_Instruction_
Can you copy the records from their start through the line containing "pyautogui.click(x=1007, y=1240)", substituting "screen capture" for every occurrence of "screenshot" and leaving everything else unchanged?

Raw data Start Marker

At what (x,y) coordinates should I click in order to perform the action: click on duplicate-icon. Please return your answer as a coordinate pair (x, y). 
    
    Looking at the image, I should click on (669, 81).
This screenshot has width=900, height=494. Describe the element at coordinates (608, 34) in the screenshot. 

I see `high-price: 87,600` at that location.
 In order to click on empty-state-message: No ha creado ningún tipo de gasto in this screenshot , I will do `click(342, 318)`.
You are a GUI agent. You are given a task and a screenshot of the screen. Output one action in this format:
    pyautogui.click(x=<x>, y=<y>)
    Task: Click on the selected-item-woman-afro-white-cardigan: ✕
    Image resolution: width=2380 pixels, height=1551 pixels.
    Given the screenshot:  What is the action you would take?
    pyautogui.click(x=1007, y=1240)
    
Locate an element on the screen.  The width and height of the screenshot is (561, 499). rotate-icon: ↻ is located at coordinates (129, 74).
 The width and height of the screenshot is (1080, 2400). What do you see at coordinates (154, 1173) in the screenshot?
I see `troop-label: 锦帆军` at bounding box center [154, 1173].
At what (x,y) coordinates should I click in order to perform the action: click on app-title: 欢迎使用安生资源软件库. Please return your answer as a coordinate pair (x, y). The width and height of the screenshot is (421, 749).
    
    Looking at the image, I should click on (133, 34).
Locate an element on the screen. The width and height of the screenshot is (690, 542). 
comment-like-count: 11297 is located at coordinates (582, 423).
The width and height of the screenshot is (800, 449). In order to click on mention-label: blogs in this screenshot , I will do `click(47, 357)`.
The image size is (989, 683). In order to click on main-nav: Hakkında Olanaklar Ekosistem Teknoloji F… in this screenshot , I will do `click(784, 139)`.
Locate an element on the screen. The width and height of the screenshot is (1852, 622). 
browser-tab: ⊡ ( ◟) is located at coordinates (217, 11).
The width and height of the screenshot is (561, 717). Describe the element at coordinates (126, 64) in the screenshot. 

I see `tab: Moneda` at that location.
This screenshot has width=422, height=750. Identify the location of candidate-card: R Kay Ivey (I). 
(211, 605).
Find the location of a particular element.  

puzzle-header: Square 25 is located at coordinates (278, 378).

Raw data End Marker

_Result for this exercise_
At what (x,y) coordinates should I click in order to perform the action: click on duplicate-icon. Please return your answer as a coordinate pair (x, y). 
    
    Looking at the image, I should click on (669, 81).
This screen capture has width=900, height=494. Describe the element at coordinates (608, 34) in the screen capture. 

I see `high-price: 87,600` at that location.
 In order to click on empty-state-message: No ha creado ningún tipo de gasto in this screen capture , I will do `click(342, 318)`.
You are a GUI agent. You are given a task and a screen capture of the screen. Output one action in this format:
    pyautogui.click(x=<x>, y=<y>)
    Task: Click on the selected-item-woman-afro-white-cardigan: ✕
    Image resolution: width=2380 pixels, height=1551 pixels.
    Given the screen capture:  What is the action you would take?
    pyautogui.click(x=1007, y=1240)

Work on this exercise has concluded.